LONDON: The two parties now have to close the deal by Friday. If they don’t, the Delaware Chancery Court judge overseeing the case plans to reschedule the trial in November.
If the case has your head spinning, here’s a quick guide to the major events in the saga featuring the billionaire Tesla CEO and the social platform.
January 31: Musk starts buying shares of Twitter in near-daily installments, amassing a 5% stake in the company by mid-March.
March 26: Musk, who has tens of millions of Twitter followers and is active on the site, says he is giving “serious thought” to building an alternative to Twitter, questioning the platform’s commitment to “free speech” and whether Twitter is undermining democracy. He also privately reaches out to Twitter board members including his friend and Twitter co-founder Jack Dorsey.
March 27: After privately informing Twitter of his growing stake in the company, Musk starts conversations with its CEO and board members about potentially joining the board. Musk also mentions taking Twitter private or starting a competitor, according to later regulatory filings.
April 4: A regulatory filing reveals that Musk has rapidly become the largest shareholder of Twitter after acquiring a 9% stake, or 73.5 million shares, worth about $3 billion.
April 5: Musk is offered a seat on Twitter’s board on the condition he amass no more than 14.9% of the company’s stock. CEO Parag Agrawal said in a tweet that “it became clear to us that he would bring great value to our Board.”
April 9: After exchanging pleasantries and bonding by text message over their love of engineering, a short-lived relationship between Agrawal and Musk sours after Musk publicly tweets “Is Twitter dying?” and gets a message from Agrawal calling the criticism unhelpful. Musk tersely responds: “This is a waste of time. Will make an offer to take Twitter private.”

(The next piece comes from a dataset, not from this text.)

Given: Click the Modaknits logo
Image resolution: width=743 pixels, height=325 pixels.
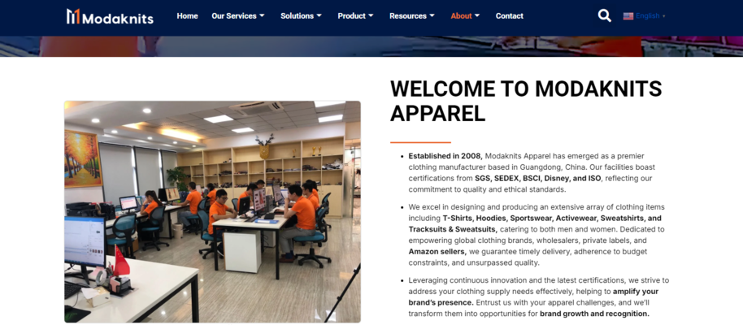Looking at the screenshot, I should click(110, 16).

April 11: Twitter CEO Parag Agrawal announces Musk will not be joining the board after all.
April 14: Twitter reveals in a securities filing that Musk has offered to buy the company outright for about $44 billion.
April 15: Twitter’s board unanimously adopts a “poison pill” defense in response to Musk’s proposed offer, attempting to thwart a hostile takeover.

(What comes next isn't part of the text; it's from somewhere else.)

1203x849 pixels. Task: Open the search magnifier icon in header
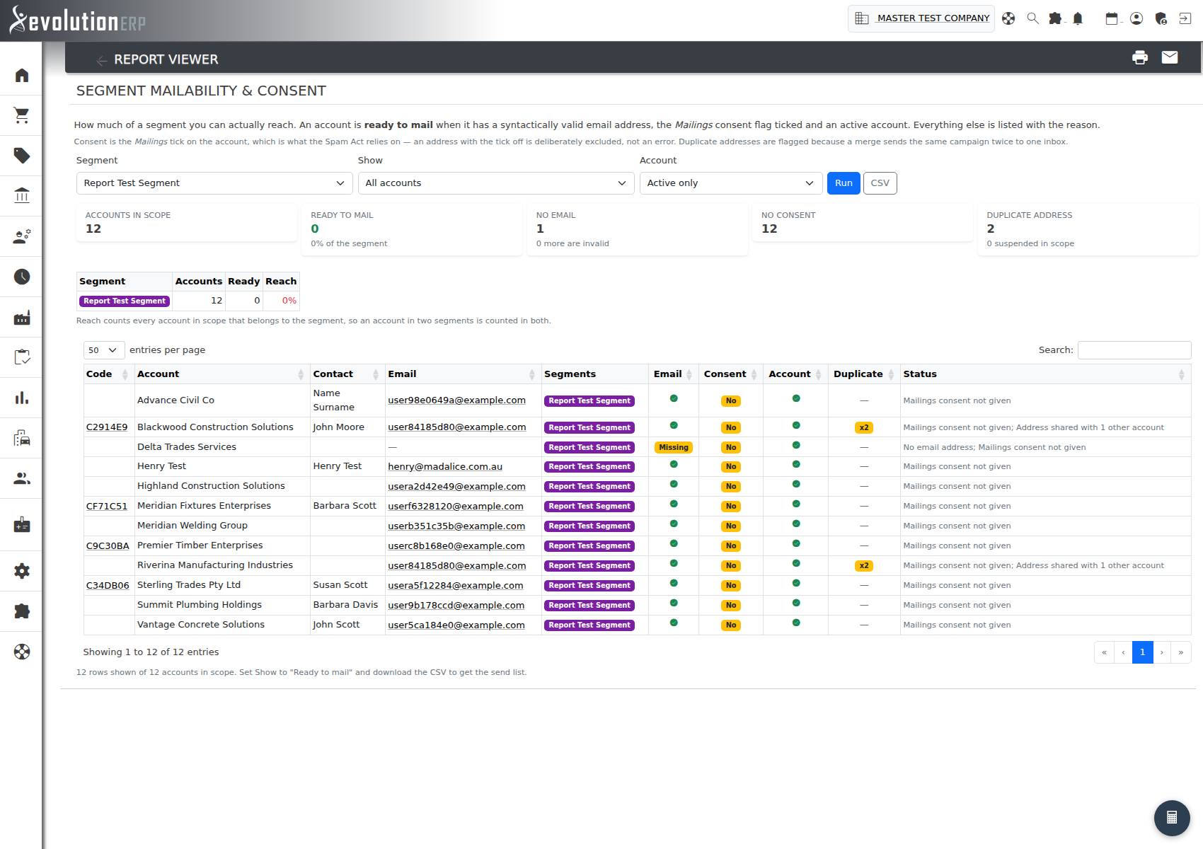tap(1032, 18)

April 21: Musk lines up $46.5 billion in financing to buy Twitter. Twitter board is under pressure to negotiate.
April 25: Musk reaches a deal to buy Twitter for $44 billion and take the company private. The outspoken billionaire has said he wanted to own and privatize Twitter because he thinks it’s not living up to its potential as a platform for free speech.

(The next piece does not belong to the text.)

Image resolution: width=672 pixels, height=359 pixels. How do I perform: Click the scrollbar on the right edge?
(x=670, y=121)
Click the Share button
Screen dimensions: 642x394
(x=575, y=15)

April 29: Musk sells roughly $8.5 billion worth of shares in Tesla to help fund the purchase of Twitter, according to regulatory filings.
May 5: Musk strengthens his offer to buy Twitter with commitments of more than $7 billion from a diverse group of investors including Silicon Valley heavy hitters like Oracle co-founder Larry Ellison.
May 10: In a hint at how he would change Twitter, Musk says he’d reverse Twitter’s ban of former President Donald Trump following the Jan. 6, 2021 insurrection at the U.S. Capitol, calling the ban a “morally bad decision” and “foolish in the extreme.”
May 13: Musk declares his plan to buy Twitter “temporarily on hold.” Musk says he needs to pinpoint the number of spam and fake accounts on the social media platform. Shares of Twitter tumble, while those of Tesla rebound sharply.
June 6: Musk threatens to end his $44 billion agreement to buy Twitter, accusing the company of refusing to give him information he requested about its spam bot accounts.
July 8: Musk says he will abandon his offer to buy Twitter after the company failed to provide enough information about the number of fake accounts.
July 12: Twitter sues Musk to force him to complete the deal. Musk soon countersues.
July 19: A Delaware judge says the Musk-Twitter legal dispute will go to trial in October.
August 23: A former head of security at Twitter alleges the company misled regulators about its poor cybersecurity defenses and its negligence in attempting to root out fake accounts that spread misinformation. Musk eventually cites the whistleblower as a new reason to scuttle his Twitter deal.
October 5: Musk offers to go through with his original proposal to buy Twitter for $44 billion. Twitter says it intends to close the transaction after receiving Musk’s offer.
October 6: Delaware judge delays Oct. 17 trial until November and gives both sides until Oct. 28 to reach agreement to close the deal.
October 20: The Washington Post reports that Musk told prospective Twitter investors that he plans to lay off 75% of the company’s 7,500 employees.
October 26: Musk posts a video of himself entering Twitter headquarters carrying a kitchen sink, indicating that the deal is set to go through.
October 27: In a message to advertisers, Musk says Twitter won’t become a “free-for-all hellscape.” He later takes control of Twitter and fires the company’s CEO, chief financial officer and general counsel, according two people familiar with the deal.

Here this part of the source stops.